EXERCISE BRIEF – Below are the records. List every line holding the word "computer".

+-------+

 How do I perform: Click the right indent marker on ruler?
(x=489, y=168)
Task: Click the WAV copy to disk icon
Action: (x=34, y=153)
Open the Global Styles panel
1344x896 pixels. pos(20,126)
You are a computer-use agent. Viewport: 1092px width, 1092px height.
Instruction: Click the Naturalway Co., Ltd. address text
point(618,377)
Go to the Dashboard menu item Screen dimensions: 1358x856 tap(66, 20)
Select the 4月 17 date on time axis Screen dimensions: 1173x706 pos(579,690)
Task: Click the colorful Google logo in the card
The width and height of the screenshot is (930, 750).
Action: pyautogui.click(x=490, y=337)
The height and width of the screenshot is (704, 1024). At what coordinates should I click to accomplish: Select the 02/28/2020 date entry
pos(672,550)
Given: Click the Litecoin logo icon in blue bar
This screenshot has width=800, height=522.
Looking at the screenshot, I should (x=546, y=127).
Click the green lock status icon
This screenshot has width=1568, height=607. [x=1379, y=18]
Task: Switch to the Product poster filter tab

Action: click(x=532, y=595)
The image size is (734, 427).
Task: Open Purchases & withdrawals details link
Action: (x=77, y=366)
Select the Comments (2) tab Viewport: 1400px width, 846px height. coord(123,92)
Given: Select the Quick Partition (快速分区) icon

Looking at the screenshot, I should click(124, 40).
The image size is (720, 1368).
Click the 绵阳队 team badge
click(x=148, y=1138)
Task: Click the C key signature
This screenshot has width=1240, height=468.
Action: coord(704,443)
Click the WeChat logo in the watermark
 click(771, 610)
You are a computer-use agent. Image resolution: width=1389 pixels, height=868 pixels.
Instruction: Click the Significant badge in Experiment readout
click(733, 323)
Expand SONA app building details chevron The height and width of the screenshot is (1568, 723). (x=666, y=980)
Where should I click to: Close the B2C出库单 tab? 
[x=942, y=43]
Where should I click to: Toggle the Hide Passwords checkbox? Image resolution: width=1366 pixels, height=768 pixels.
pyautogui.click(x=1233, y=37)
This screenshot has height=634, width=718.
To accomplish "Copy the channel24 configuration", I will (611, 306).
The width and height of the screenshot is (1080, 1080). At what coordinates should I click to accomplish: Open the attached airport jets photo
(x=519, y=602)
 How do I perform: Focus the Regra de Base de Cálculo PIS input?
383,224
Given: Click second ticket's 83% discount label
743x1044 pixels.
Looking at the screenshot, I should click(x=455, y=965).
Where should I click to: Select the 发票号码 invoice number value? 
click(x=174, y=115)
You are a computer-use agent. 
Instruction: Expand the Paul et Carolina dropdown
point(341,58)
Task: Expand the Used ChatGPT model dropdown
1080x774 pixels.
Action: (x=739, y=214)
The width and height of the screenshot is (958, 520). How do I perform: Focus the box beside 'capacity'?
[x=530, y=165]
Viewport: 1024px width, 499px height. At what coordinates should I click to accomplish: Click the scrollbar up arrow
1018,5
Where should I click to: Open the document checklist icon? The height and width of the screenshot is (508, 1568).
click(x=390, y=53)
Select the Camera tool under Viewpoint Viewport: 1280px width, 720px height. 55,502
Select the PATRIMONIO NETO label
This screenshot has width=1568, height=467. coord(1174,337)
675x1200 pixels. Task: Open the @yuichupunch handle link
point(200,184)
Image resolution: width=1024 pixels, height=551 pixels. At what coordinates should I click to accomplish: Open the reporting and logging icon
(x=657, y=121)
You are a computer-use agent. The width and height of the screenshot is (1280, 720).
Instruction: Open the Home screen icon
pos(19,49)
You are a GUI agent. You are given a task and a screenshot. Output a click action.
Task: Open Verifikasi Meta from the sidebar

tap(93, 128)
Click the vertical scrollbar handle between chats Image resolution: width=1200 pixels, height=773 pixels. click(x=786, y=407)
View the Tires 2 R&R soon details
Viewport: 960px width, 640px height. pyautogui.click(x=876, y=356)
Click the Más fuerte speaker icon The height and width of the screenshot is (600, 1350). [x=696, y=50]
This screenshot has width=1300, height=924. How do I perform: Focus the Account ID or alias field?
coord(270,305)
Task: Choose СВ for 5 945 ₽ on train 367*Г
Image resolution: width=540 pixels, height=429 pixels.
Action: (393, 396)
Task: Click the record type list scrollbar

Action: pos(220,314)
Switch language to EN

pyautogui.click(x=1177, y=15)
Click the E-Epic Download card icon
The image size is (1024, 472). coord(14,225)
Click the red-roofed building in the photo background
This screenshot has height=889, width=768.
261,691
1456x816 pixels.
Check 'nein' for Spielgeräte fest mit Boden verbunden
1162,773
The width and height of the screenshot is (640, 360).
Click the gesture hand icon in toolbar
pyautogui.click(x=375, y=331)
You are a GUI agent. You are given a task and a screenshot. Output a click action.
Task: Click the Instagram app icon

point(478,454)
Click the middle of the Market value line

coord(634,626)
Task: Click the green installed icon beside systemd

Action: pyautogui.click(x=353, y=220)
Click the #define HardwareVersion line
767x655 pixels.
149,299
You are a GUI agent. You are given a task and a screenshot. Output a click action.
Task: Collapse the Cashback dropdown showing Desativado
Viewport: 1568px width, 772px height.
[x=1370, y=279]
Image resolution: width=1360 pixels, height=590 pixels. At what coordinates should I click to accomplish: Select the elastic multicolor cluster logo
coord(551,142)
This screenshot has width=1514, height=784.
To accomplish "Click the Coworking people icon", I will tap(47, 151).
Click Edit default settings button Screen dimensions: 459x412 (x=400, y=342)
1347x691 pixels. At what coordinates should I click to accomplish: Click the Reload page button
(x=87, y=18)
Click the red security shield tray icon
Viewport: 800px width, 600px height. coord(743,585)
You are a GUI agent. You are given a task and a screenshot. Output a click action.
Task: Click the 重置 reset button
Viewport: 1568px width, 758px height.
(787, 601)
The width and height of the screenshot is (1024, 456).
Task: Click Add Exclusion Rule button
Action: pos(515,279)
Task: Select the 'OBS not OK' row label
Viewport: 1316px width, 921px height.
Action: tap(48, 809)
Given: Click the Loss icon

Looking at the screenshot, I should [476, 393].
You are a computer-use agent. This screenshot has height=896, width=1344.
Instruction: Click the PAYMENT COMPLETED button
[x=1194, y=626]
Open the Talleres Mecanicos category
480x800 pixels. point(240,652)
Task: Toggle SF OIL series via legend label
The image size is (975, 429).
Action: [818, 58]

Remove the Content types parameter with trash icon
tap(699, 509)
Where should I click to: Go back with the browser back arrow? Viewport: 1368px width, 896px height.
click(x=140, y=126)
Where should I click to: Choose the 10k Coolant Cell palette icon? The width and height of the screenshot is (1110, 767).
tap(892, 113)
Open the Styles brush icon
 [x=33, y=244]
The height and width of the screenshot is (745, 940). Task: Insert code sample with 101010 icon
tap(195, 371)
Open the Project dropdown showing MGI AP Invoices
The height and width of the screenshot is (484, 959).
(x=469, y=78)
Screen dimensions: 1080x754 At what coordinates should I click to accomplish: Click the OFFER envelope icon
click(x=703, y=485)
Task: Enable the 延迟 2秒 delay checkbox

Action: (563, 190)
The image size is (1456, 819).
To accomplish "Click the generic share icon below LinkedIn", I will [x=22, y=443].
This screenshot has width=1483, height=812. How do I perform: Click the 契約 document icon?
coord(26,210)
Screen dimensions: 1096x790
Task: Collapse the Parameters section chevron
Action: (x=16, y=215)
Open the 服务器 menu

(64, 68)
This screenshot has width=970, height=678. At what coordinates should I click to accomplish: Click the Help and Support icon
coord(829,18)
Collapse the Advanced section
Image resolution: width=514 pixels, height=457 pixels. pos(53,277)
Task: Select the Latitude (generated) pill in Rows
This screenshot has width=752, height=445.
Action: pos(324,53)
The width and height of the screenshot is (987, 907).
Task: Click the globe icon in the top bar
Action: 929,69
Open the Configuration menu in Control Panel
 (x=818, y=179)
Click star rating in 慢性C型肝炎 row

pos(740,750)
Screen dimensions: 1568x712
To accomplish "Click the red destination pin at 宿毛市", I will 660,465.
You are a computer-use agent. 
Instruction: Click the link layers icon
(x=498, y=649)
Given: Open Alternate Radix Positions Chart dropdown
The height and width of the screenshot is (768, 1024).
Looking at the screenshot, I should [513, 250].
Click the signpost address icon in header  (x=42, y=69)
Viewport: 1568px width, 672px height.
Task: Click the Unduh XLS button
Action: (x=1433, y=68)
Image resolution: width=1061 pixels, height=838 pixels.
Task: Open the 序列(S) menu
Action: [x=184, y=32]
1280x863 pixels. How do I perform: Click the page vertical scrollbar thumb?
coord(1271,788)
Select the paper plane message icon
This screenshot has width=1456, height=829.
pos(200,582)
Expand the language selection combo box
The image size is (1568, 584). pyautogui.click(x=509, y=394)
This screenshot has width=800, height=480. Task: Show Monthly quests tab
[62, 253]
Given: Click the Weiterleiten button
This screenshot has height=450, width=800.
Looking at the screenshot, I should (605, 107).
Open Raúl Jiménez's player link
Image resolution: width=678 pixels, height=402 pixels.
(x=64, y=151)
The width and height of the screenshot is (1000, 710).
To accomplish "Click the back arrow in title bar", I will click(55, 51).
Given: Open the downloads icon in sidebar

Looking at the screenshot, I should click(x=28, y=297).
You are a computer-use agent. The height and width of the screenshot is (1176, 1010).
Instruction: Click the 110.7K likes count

+-------+

YOUR SOLUTION –
You are a computer-use agent. Viewport: 1092px width, 1092px height.
You are a computer-use agent. Image resolution: width=1389 pixels, height=868 pixels.
You are a computer-use agent. 
You are a computer-use agent. The width and height of the screenshot is (1280, 720).
You are a computer-use agent. This screenshot has height=896, width=1344.
You are a computer-use agent. 
You are a computer-use agent. The height and width of the screenshot is (1176, 1010).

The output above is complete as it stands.